Histórias e ensinamentos dos encontros que se dão em um consultório por aí... *os nomes e dados dos pacientes aqui apresentados são fictícios em prol de sua preservação
quinta-feira, 16 de agosto de 2018
A casca grossa (ou "eu tiro de letra")
Entra Rosa, 63 anos, o corpo de senhora num vestido justo e bem passado, o sorriso de dentes brancos emoldurados na pele negra; olhos como os de Capitu, oblíqua. Nos abraçamos fortes.
- Ah doutor, quanto tempo
- É que estava de férias Rosa
- Ah mas que bom que voltou
- Tava bom onde eu estava também, mas é bom estar de volta - Sorrimos um pro outro - Mas bem, como posso lhe ajudar hoje?
- Ah doutor eu venho sentindo uma dor na barriga...
- E também vem um formigamento que passa aqui pelo peito, pelo pescoço...
- E essa mão aqui quando eu to lavando água na pia, mas só quando tá muito frio, fica meio inchada...
Respiro. Tenho mais consultas só com Rosa do que algumas famílias de pacientes. Em muitas, explorei queixa a queixa. Em outras, prescrevi remédios sem fazer-lhe um exame físico. Me lembro de pelo menos duas vezes onde tentei outro ângulo:
"Rosa, investigamos seu corpo todo e não vi nada. Como está o coração?" "Ué se o senhor diz que bem, está bem"
"Rosa, mais uma vez fico pensando se o seu corpo não tá falando de algum sofrimento?" "É nada doutor. Lá em casa tá tudo bem, vou até fazer uma festa para família"

· · · · ·

Liste todas as partes do corpo em que Rosa diz sentir algum sintoma no relato acima.

Dados extraídos de uma coleção
· · · · ·

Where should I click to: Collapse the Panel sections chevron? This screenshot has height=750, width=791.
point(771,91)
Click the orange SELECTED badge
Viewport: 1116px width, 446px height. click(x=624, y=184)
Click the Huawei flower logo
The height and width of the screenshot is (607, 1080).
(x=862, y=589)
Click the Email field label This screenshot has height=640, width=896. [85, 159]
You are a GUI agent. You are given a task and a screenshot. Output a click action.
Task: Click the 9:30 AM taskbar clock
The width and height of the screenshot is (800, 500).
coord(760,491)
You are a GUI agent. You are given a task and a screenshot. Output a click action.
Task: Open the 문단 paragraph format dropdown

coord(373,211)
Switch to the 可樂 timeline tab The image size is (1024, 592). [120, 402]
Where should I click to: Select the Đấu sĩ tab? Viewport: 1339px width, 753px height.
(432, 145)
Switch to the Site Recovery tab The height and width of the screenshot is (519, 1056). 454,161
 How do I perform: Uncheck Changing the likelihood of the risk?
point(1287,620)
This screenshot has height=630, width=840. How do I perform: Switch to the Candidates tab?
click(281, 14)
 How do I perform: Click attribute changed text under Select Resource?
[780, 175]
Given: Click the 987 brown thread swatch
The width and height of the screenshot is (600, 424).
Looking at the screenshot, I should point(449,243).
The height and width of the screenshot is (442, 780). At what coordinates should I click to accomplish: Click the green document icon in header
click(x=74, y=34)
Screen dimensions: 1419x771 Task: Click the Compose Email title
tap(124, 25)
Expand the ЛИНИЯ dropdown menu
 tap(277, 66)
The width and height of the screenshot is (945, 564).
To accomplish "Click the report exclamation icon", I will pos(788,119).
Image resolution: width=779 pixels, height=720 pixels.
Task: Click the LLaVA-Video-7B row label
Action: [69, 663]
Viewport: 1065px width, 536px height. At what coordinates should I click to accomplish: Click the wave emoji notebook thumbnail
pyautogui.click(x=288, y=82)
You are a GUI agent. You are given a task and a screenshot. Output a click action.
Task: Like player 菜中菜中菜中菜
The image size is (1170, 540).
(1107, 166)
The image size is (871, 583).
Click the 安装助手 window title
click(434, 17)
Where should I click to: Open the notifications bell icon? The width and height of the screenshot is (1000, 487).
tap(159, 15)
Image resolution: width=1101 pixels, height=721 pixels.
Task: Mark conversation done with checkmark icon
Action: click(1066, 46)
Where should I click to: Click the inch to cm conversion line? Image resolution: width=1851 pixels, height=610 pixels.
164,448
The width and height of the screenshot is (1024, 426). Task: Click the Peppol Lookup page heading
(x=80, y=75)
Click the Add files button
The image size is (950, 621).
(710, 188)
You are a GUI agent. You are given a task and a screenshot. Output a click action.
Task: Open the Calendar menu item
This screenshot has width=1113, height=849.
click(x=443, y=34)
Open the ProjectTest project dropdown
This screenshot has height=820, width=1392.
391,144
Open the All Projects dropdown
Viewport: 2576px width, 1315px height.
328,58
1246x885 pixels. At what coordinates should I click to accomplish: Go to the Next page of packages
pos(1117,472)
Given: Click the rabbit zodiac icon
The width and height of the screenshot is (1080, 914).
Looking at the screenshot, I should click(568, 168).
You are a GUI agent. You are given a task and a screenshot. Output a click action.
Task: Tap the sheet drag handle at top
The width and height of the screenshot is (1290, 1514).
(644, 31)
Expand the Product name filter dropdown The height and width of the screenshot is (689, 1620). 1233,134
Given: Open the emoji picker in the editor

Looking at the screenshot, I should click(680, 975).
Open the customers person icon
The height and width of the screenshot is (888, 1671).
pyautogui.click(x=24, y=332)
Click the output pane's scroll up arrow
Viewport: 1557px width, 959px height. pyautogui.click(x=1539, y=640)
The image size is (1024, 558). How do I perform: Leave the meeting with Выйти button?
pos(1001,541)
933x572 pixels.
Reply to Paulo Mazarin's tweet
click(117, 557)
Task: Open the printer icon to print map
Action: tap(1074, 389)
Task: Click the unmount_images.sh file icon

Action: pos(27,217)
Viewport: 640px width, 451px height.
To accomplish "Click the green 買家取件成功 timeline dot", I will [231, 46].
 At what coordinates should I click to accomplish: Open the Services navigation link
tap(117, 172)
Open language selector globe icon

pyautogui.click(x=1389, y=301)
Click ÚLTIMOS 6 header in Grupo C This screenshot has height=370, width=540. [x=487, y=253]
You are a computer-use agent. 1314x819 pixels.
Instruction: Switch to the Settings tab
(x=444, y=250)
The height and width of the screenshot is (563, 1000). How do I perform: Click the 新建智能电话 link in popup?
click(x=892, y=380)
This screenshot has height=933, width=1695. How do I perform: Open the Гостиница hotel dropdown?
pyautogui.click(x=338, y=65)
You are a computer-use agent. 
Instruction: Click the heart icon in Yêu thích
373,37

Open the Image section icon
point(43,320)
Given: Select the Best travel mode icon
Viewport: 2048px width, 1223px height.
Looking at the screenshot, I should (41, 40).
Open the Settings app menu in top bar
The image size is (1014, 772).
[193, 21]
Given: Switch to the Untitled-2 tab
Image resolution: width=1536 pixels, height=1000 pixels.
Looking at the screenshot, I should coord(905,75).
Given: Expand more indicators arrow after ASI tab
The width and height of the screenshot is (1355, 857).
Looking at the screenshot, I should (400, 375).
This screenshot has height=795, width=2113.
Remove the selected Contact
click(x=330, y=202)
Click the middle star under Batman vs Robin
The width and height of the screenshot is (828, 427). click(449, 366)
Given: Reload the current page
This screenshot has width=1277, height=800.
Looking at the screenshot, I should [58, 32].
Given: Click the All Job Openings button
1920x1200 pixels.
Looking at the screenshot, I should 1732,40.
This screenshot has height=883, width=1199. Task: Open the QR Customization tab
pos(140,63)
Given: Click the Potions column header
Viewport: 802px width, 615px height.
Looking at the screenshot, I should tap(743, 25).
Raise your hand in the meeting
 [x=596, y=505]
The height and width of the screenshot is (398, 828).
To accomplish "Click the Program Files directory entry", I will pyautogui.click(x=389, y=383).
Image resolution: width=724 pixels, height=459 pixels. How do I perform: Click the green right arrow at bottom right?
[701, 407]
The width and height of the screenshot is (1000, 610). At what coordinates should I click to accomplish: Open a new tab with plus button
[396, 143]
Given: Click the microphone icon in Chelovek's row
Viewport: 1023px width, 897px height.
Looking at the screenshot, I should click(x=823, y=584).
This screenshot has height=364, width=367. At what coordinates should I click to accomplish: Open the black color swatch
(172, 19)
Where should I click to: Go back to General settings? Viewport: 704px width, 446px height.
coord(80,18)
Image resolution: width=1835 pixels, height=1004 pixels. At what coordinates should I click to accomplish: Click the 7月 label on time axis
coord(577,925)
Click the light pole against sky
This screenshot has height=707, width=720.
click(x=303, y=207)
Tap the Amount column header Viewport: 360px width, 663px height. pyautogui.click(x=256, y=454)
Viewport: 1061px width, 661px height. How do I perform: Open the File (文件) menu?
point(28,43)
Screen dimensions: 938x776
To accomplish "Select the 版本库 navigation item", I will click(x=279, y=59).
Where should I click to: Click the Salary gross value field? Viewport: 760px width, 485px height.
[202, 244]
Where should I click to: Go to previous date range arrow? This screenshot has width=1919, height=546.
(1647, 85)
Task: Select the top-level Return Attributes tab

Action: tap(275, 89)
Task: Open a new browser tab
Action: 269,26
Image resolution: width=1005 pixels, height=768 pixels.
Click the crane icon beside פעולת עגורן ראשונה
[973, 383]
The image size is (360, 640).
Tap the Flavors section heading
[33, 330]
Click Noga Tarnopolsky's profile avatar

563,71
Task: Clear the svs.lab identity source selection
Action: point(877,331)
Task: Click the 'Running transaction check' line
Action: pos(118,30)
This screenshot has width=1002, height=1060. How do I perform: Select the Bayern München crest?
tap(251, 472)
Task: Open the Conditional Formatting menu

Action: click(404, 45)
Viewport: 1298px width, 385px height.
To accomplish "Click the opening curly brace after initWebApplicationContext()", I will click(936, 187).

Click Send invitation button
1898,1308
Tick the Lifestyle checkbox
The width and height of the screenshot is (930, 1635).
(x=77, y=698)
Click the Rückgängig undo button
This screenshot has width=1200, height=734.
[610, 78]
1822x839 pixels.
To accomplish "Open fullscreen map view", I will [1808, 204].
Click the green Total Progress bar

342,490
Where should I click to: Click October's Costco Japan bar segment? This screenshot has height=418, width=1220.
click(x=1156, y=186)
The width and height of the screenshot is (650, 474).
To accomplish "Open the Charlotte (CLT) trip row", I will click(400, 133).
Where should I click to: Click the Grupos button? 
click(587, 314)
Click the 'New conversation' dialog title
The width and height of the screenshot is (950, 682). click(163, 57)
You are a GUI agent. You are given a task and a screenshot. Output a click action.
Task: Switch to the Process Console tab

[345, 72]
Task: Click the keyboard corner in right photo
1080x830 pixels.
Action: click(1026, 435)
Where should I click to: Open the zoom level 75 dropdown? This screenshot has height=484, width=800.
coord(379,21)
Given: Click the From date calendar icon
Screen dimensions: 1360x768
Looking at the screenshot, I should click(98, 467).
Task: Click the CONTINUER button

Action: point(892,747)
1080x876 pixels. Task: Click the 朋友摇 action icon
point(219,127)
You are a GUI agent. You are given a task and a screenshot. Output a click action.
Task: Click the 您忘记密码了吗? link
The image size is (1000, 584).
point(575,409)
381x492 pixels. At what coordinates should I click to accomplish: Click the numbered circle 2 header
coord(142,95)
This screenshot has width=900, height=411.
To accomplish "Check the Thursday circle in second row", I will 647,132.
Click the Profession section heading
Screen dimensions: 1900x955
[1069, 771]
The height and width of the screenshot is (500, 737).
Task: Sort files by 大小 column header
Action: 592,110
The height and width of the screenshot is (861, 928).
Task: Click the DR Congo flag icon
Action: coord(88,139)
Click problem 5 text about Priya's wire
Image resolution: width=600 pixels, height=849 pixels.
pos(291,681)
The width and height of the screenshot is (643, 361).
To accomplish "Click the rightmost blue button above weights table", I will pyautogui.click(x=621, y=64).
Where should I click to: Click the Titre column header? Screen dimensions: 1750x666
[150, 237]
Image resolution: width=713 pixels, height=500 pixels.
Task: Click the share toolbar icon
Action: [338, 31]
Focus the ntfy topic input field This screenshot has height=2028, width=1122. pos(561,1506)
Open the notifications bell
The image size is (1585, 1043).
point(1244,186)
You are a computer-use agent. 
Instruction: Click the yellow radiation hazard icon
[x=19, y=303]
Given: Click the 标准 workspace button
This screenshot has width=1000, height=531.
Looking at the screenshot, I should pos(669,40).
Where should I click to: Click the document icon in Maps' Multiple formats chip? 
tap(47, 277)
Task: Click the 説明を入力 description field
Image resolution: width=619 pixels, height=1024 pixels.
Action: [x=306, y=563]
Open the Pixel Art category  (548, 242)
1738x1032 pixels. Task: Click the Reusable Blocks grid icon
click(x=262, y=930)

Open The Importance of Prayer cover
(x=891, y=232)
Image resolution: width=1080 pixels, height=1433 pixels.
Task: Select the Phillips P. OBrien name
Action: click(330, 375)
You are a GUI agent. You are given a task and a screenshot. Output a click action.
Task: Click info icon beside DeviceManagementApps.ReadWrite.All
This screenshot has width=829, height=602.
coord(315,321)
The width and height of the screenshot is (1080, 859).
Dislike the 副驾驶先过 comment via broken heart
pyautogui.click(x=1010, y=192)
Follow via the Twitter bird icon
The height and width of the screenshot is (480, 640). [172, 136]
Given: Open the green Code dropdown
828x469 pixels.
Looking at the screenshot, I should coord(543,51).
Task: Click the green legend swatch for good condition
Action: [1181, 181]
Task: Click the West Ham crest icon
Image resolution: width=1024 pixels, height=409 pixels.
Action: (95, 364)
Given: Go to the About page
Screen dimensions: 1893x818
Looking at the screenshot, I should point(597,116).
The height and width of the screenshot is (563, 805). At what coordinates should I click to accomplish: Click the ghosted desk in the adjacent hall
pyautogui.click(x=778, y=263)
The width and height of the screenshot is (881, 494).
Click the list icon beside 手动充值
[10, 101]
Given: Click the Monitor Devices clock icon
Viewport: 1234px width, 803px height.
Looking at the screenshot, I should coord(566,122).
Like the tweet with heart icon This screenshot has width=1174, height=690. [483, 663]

· · · · ·

## RESPOSTA DO EXERCÍCIO
Barriga, peito, pescoço e mão.